Это было известие об избрании его президентом Всеукраинской академии наук.
Богомолец знает, что президентство связано с массой хлопот и неприятностей. Он опасается, что новые обязанности отвлекут его от научных занятий. Да и хватит ли сил, умения? Поэтому на первую телеграмму отвечает отказом. Во второй, уже подписанной чуть ли не всеми членами Совнаркома Украины, говорилось о долге перед народом. Богомолец сдался, тем более что украинское правительство его просьбу о постройке в Киеве специального научно-исследовательского института экспериментальной биологии и патологии сочло нужным удовлетворить.
«О возвращении на родную Украину я мечтал давно, — писал он профессору Воронину, — теперь не хочу упустить возможность. Я никогда не уходил от трудностей, а в данном случае отказ был бы недостойным поступком в отношении собственной родины. Я сделаю все от меня зависящее, чтобы превратить ВУАН в деятельную научную ассоциацию. Дело стоит, чтобы за него взяться».
В кабинете президента Академии наук на Владимирской улице в Киеве обстановка академически строгая: дубовые панели, темная мебель, массивные книги за стеклами шкафов.

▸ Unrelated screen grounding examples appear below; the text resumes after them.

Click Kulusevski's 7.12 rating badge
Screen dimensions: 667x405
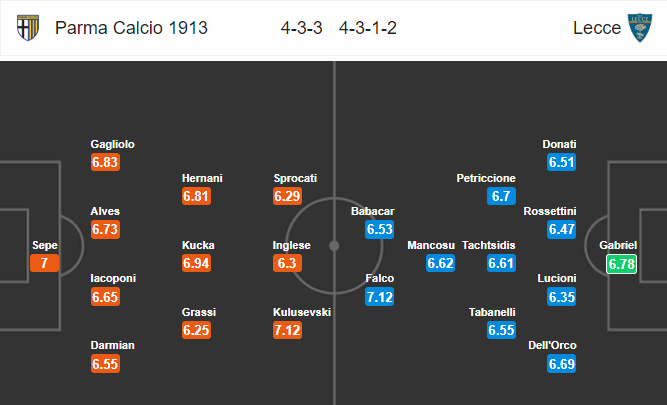(x=288, y=330)
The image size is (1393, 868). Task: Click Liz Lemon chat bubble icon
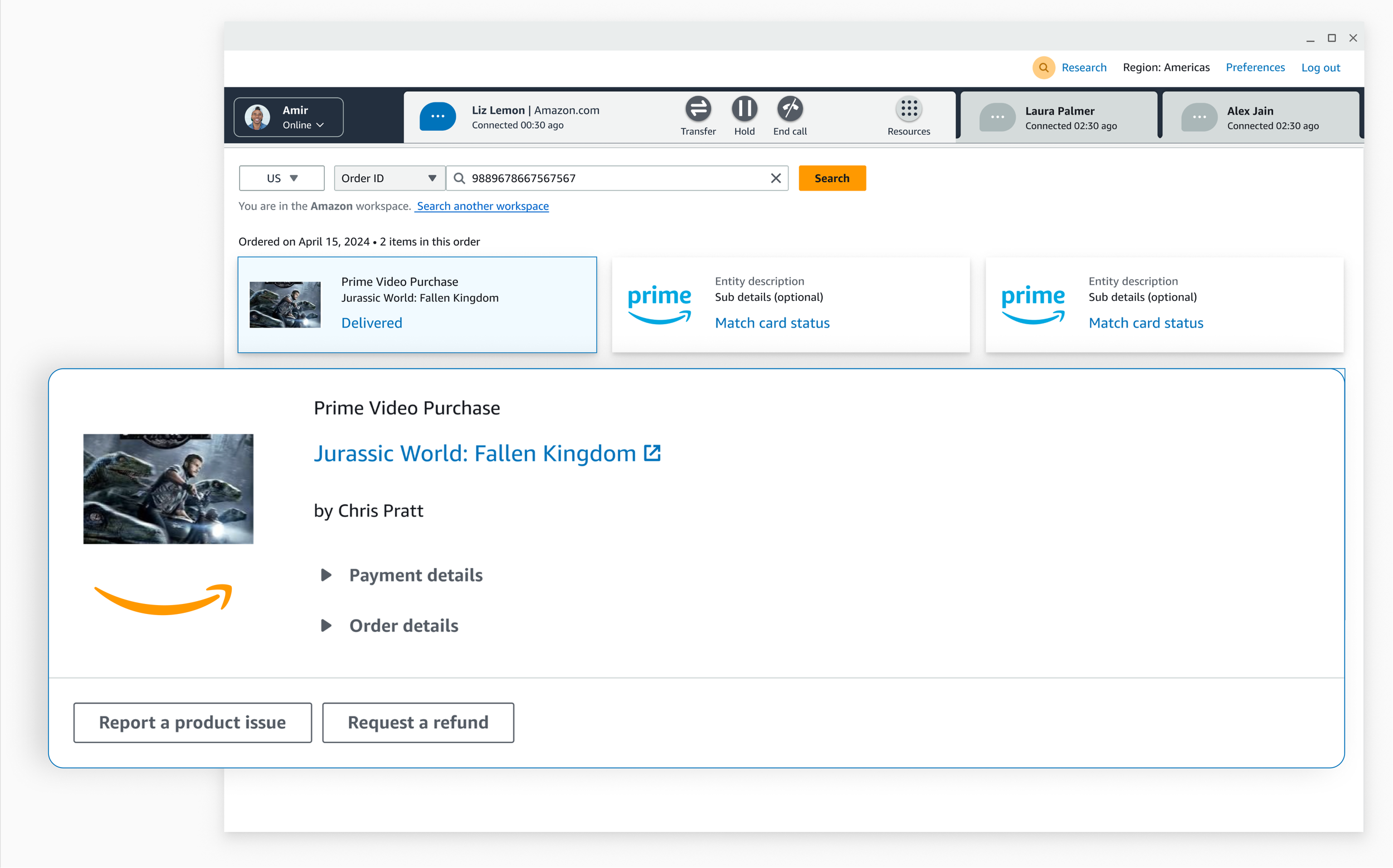point(437,116)
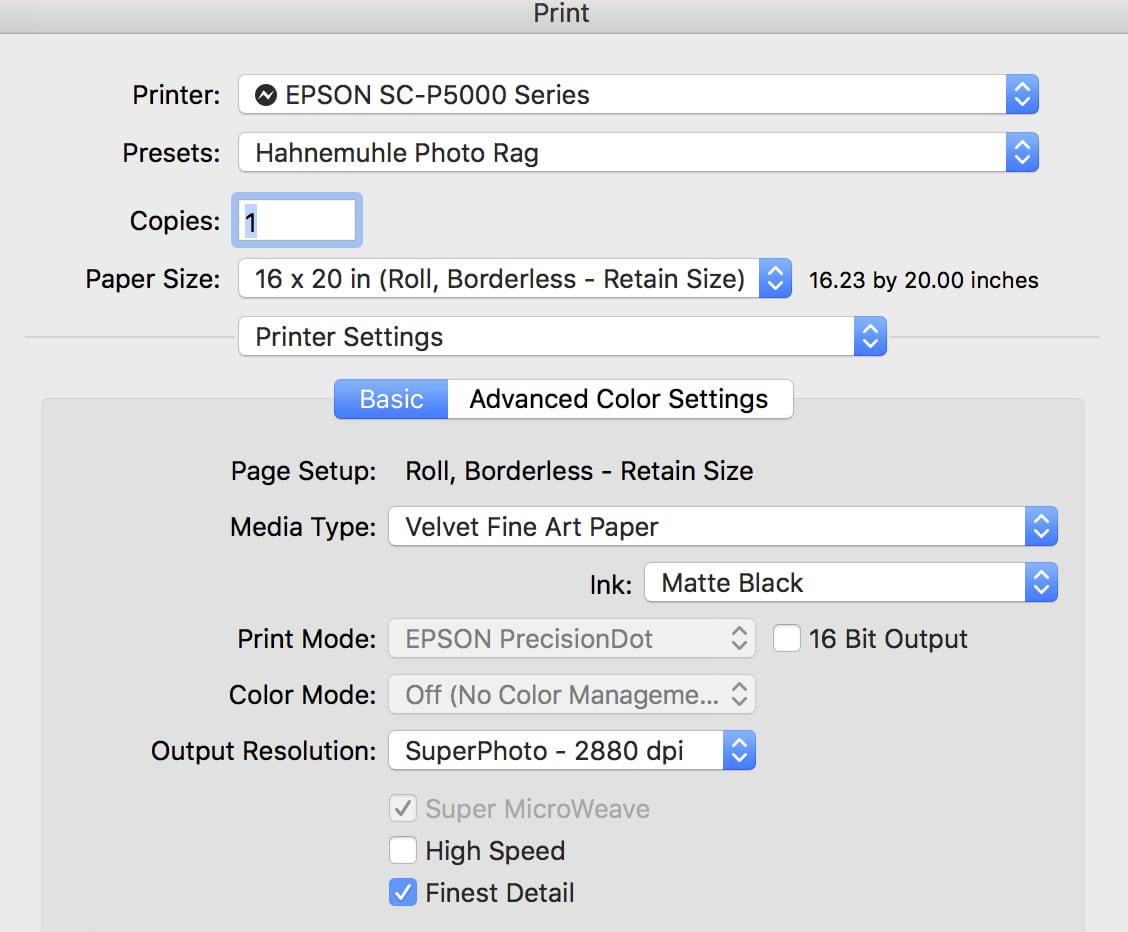
Task: Click the Print Mode EPSON PrecisionDot dropdown
Action: pyautogui.click(x=571, y=639)
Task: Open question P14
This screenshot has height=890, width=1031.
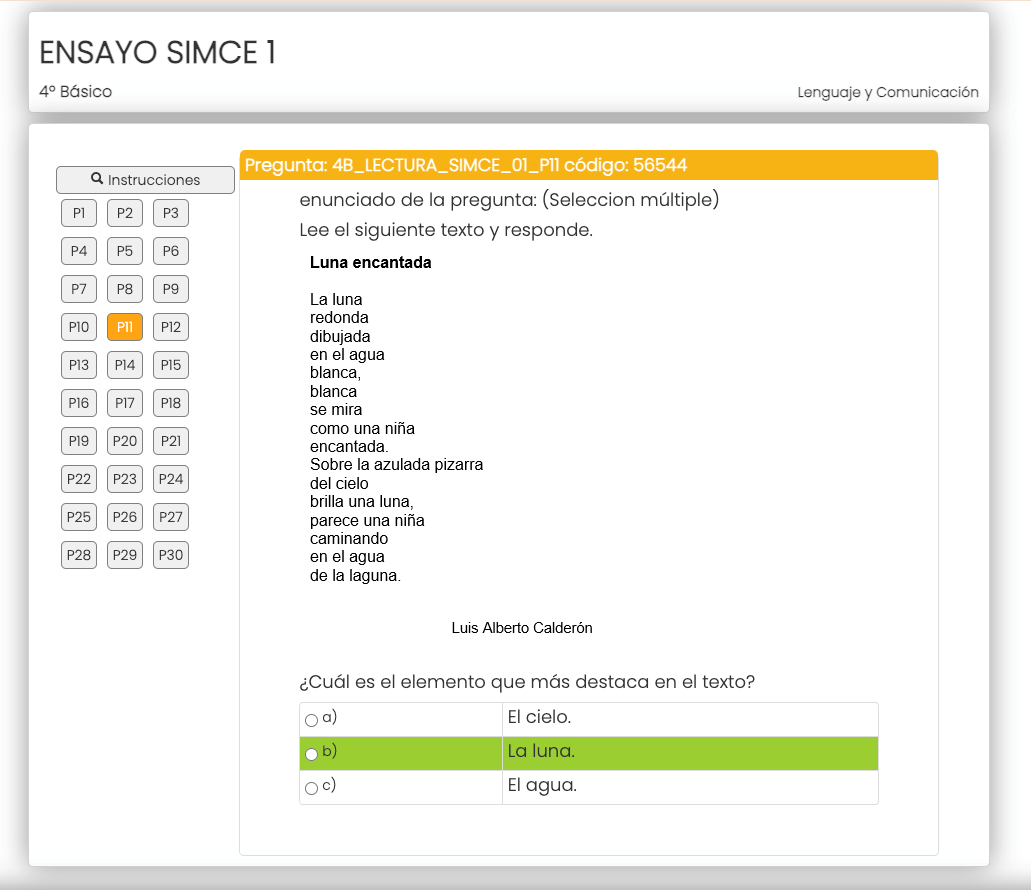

А хозяйничает в кабинете человек отнюдь не академической внешности. Президент очень скромен, просто одевается. Он необыкновенно деликатен и любезен. Говорит тихо, медленно и скупо.
Президент — исключительный эрудит. Он прекрасно осведомлен даже в весьма далеких от его медико-биологической специальности отраслях знаний — математике, физике, лингвистике, музыковедении. Для этого человека не существует ни времени, ни расстояний: может подряд перечислить сотни имен ученых, дат, названий, книг.
На общение с людьми он не жалеет времени. Каждого посетителя встречает пытливый, сосредоточенный взгляд серых глаз. В нем и глубина огромного ума ученого и тепло души простого человека. Ученые, обращаясь к нему, знают, что в любом волнующем их деле встретят и понимание, и заинтересованность, и действенную поддержку.